Sebagian besar yang kutulis disini merupakan cerita nyata atau
ada berhubungan dengan sesuatu yang benar-benar terjadi. Sebagai penulis pemula
dengan imajinasi biasa-biasa saja, gaya menulis seperti inilah yang paling
mudah bagiku jika dibandingkan dengan menulis cerita yang sepenuhnya fiktif. Aku
terbiasa menulis tulisan-tulisan ilmiah, tapi tidak dengan fiksi.

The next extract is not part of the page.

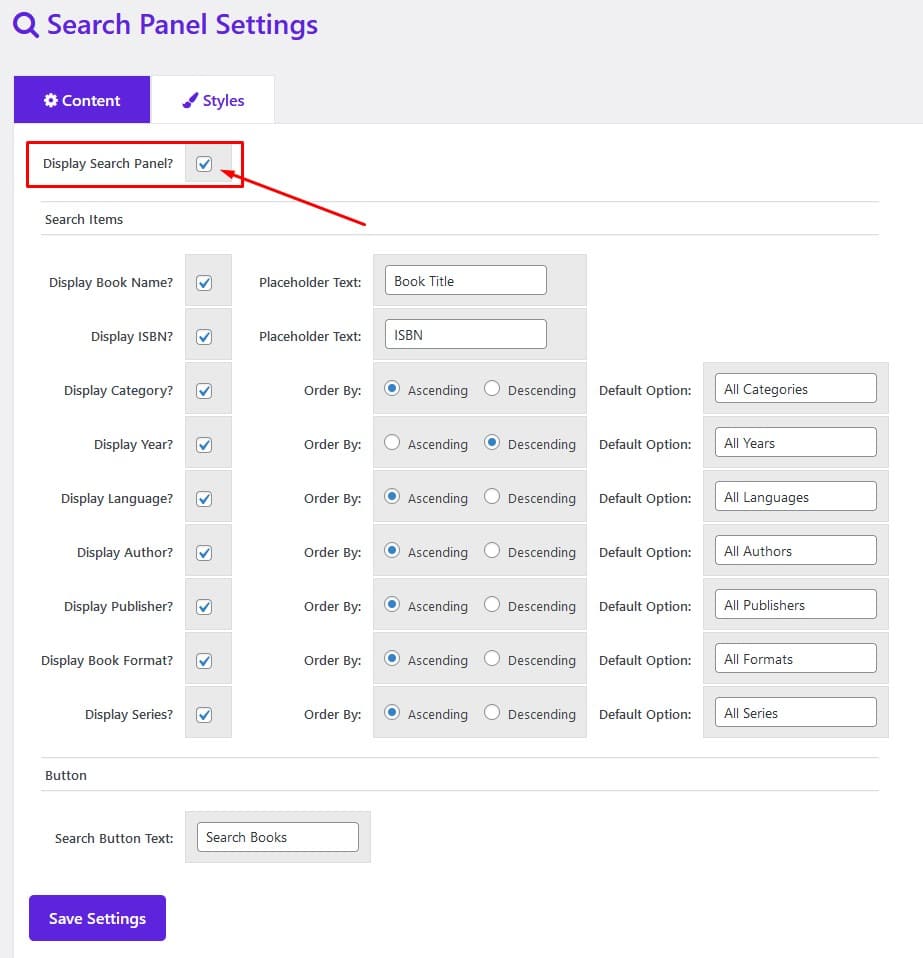Open the Content tab
Viewport: 923px width, 958px height.
[82, 100]
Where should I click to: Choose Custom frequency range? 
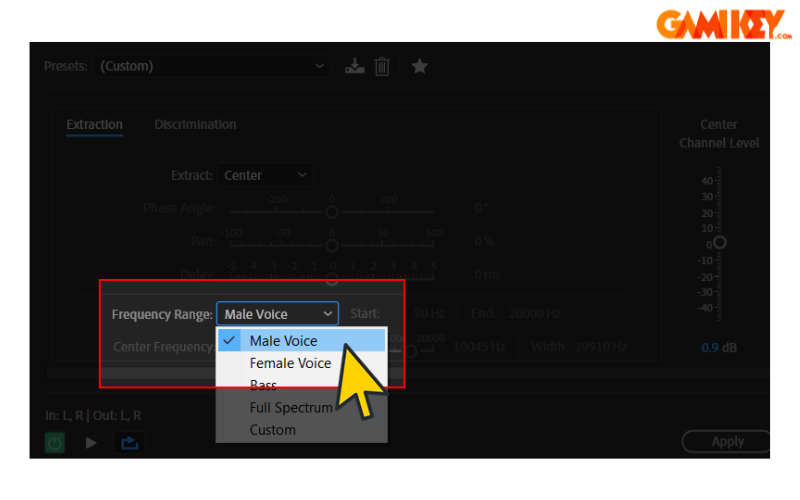click(x=272, y=430)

Aku punya alasan yang lebih mendasar mengapa menceritakan
sesuatu yang nyata atau berhubungan dengan sesuatu yang benar-benar terjadi. Itu karena
aku ingin kisah kehidupan mereka diabadikan. Aku tidak tahu apakah ini adalah
narsisme atau bukan, yang jelas menceritakan kisah mereka adalah sesuatu yang
dapat menandingi sejarah penguasa. Kita bosan di-cekoki dengan cerita ‘luar biasa’ para penguasa. Cerita yang memang
luar biasa atau memang cerita yang sengaja diluarbiasakan, entahlah. Para orang
besar dan penguasa pasti punya sisi hidup yang biasa-biasanya selayaknya orang
biasa. Namun menceritakan hal yang biasa dari mereka merupakan sesuatu yang
tidak layak, karena orang besar dan penguasa harus diceritakan dengan besar dan
berkuasa. [mungkin terlalu berlebihan. yah, setidaknya itu alasan yang bagus]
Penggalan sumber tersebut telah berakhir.